DNS-Based Service Discovery: Kubernetes, Consul, and etcd

Learn how DNS-based service discovery works in microservices platforms like Kubernetes, Consul, and etcd, including DNS naming conventions and SRV records.

published: reading time: 9 min read

DNS-Based Service Discovery: Kubernetes, Consul, and etcd

Service discovery sits at the heart of any distributed system. Before a client can communicate with a service, it needs to find where that service lives on the network. DNS, the same protocol that translates domain names to IP addresses, has been stretched and adapted to solve this problem in modern microservices platforms.

This post covers how DNS-based service discovery works, the trade-offs involved, and how platforms like Kubernetes, Consul, and etcd each approach it.

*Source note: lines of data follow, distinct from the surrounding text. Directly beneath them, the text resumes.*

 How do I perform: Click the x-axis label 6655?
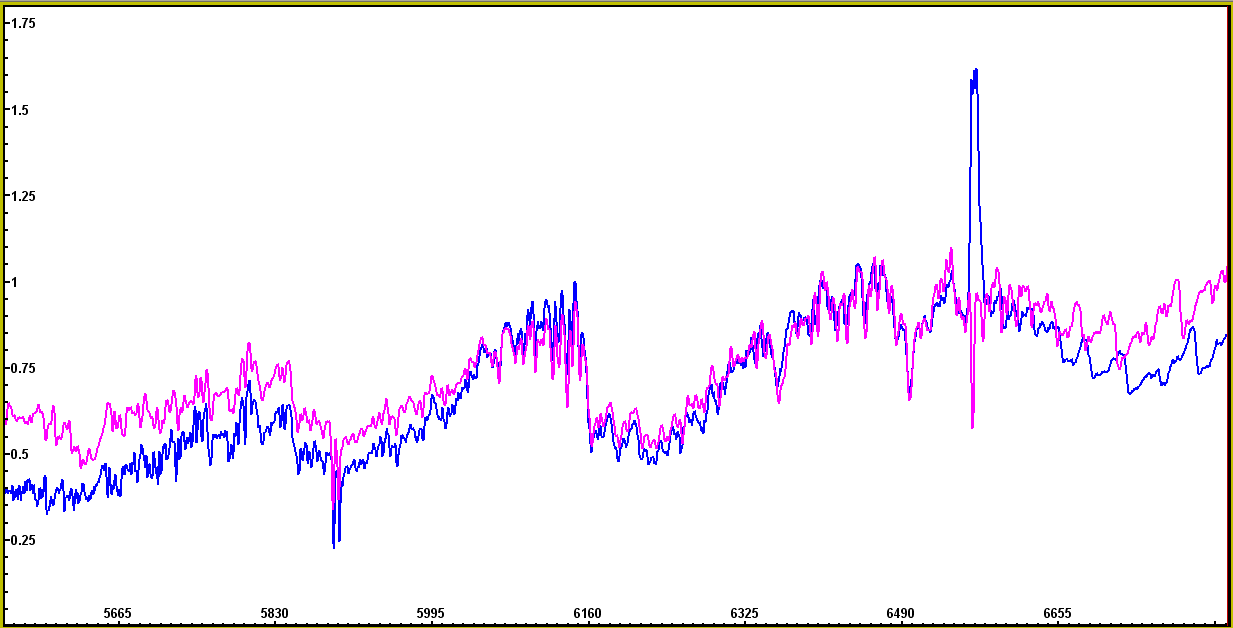1057,613
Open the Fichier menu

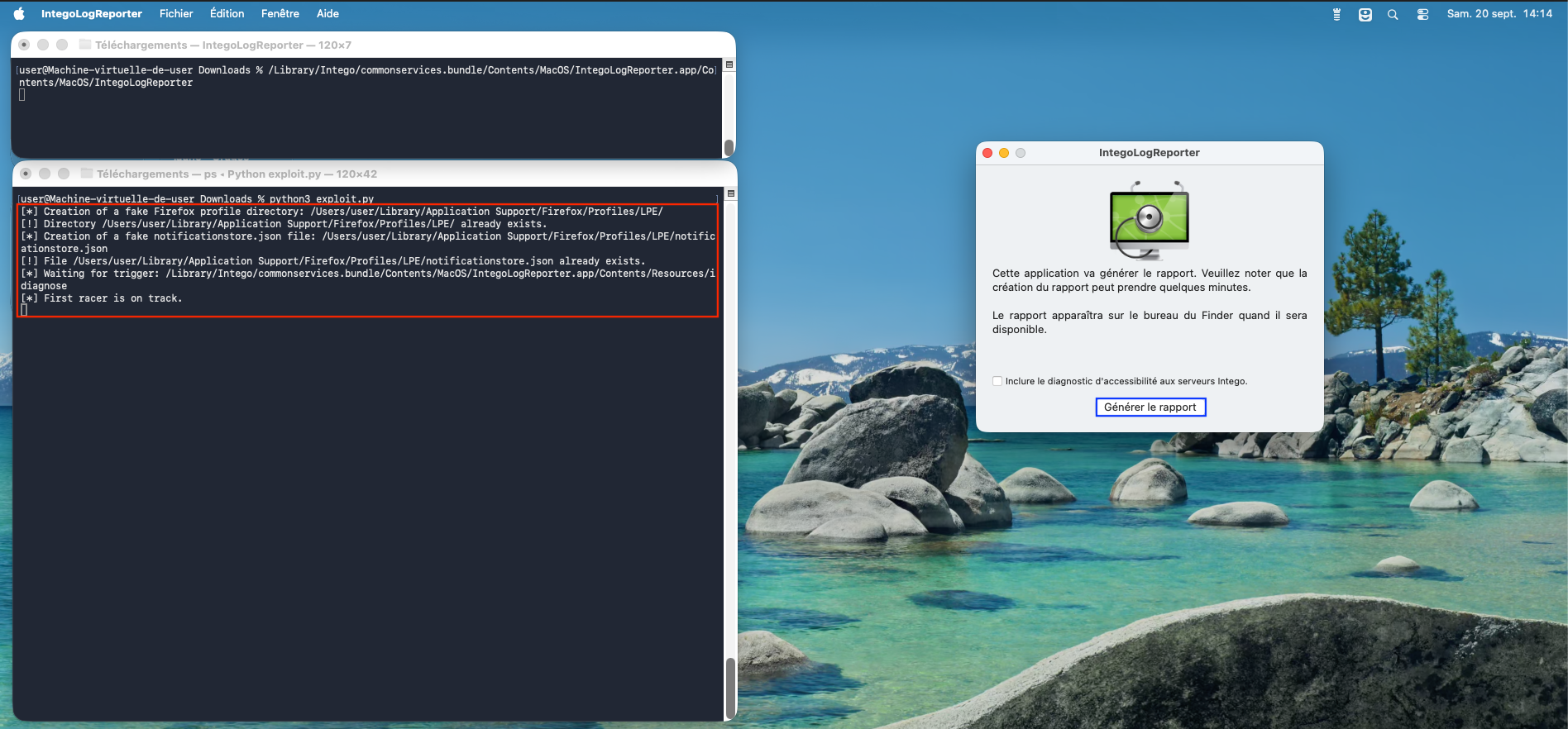[176, 14]
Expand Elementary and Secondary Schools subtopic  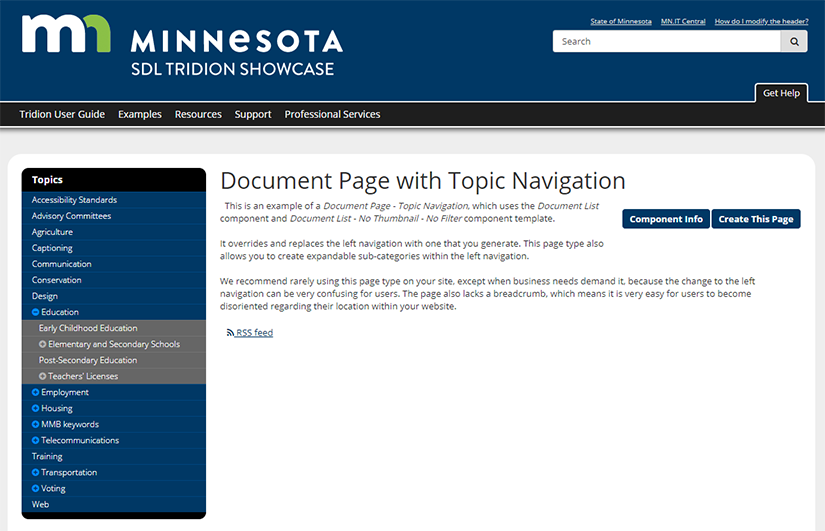click(43, 344)
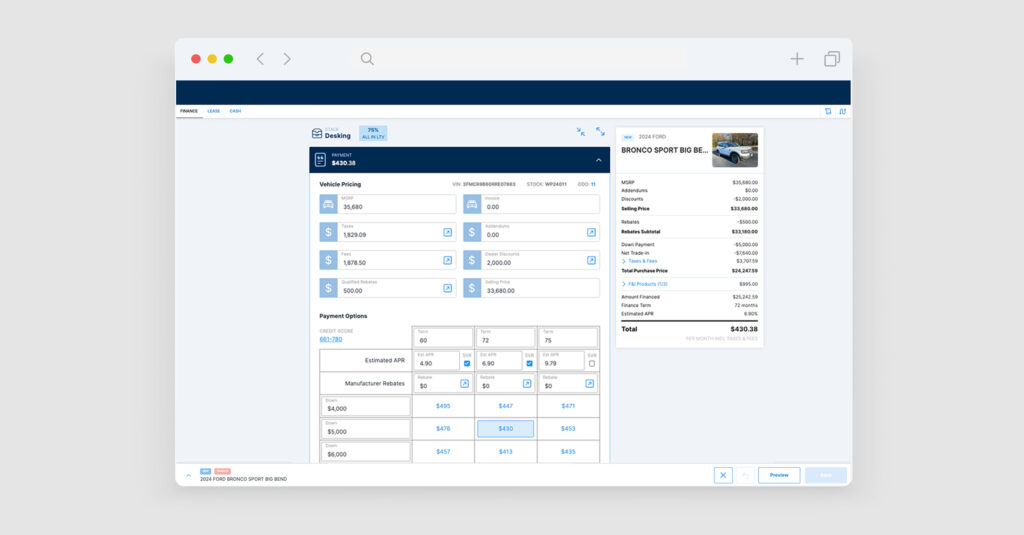Open the Dealer Discounts popup icon

coord(592,260)
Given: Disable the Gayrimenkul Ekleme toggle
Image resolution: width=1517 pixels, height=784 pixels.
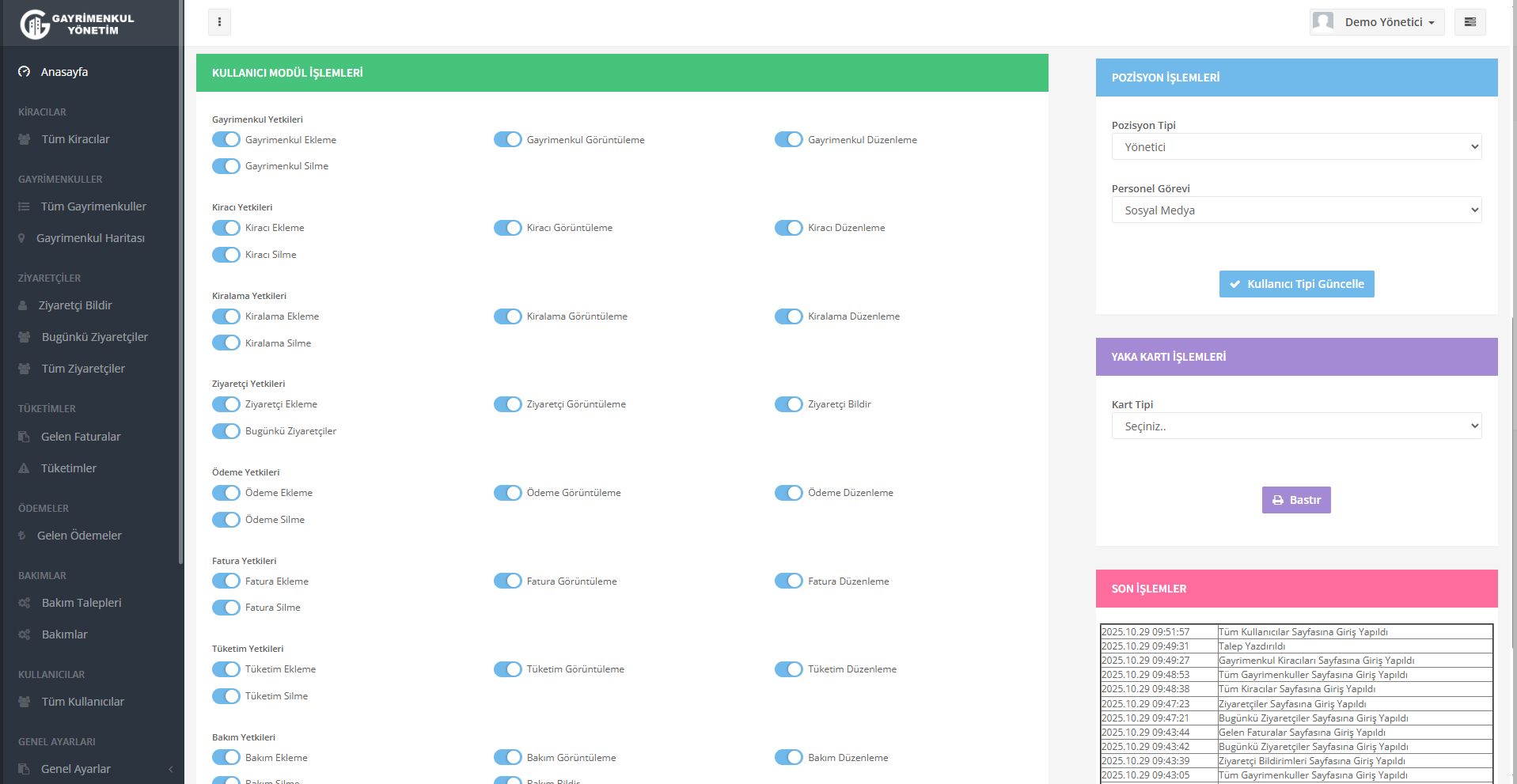Looking at the screenshot, I should pyautogui.click(x=226, y=140).
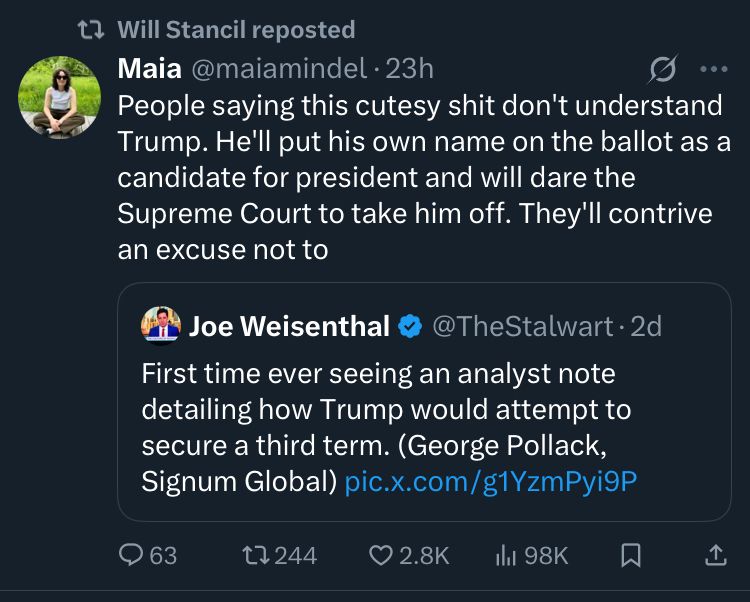
Task: Click the Maia display name
Action: 149,69

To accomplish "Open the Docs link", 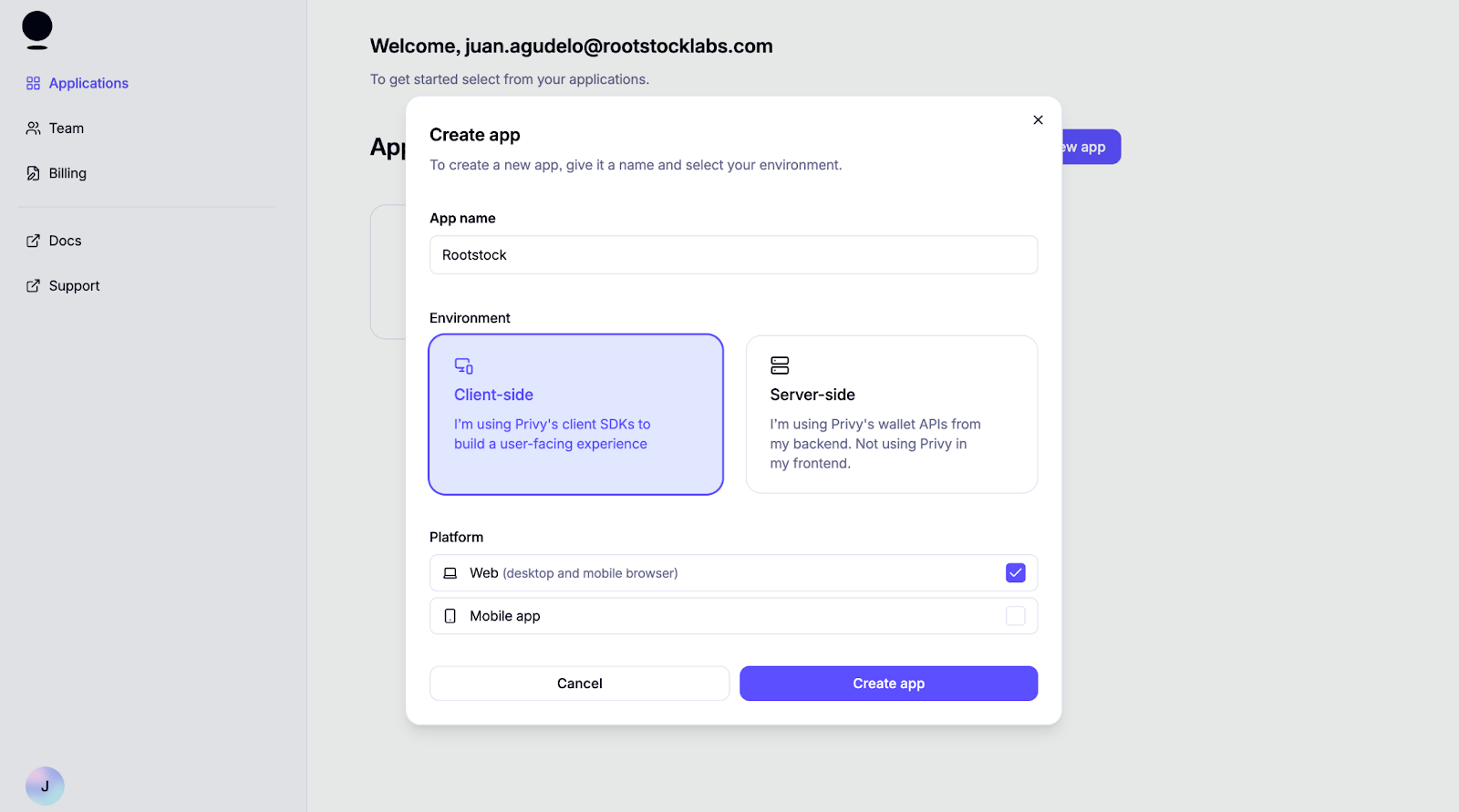I will click(65, 240).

How DNS Has Been Adapted for Service Discovery

Traditional DNS was designed for relatively static infrastructure. A server might change IP addresses once every few months, so TTLs (Time To Live) of hours or even days made sense. Microservices change constantly—pods get created and destroyed, containers scale up and down, services move between nodes.

DNS-based service discovery adapts the protocol in several ways:

Short TTLs: Service records expire quickly, often within 30 seconds or less. This allows clients to pick up changes rapidly without overwhelming the DNS infrastructure with queries.

Dynamic Registration: Services register themselves (or are registered by an agent) as they come online. When a service instance fails or is replaced, its DNS record is removed automatically.

SRV Records: Standard DNS A records map a name to an IP address. But services run on different ports. SRV records store both the target host and the port number, allowing complete endpoint information in DNS.

Multi-value Responses: A single DNS query can return multiple IP addresses. Load balancing becomes a matter of rotating through these values.

graph TD
    Client[Client Application] -->|Queries| DNS[DNS Server]
    DNS -->|Returns A/SRV records| Client

    subgraph "Service Instances"
        S1[Service-A:8080]
        S2[Service-A:8080]
        S3[Service-B:3000]
    end

    Registry[Service Registry] -->|Watches for changes| DNS
    S1 -->|Registers| Registry
    S2 -->|Registers| Registry
    S3 -->|Registers| Registry

    S1 -.->|Health check fails| Registry
    Registry -.->|Removes record| DNS

The diagram shows the basic pattern. Services register with a central registry. The registry pushes updates to DNS. Clients query DNS to discover endpoints. When health checks fail, records disappear.

Kubernetes DNS

Kubernetes operates its own internal DNS service for pod and service discovery. Understanding how this works helps you design better service communication patterns.

kube-dns and CoreDNS

Early Kubernetes versions shipped with kube-dns, which bundled SkyDNS. Modern clusters run CoreDNS instead—a modular DNS server written in Go that became the default in Kubernetes 1.11.

CoreDNS runs as a deployment in kube-system, usually with a couple replicas for HA. It watches the Kubernetes API for service and endpoint changes, rebuilding its zone data on every meaningful change.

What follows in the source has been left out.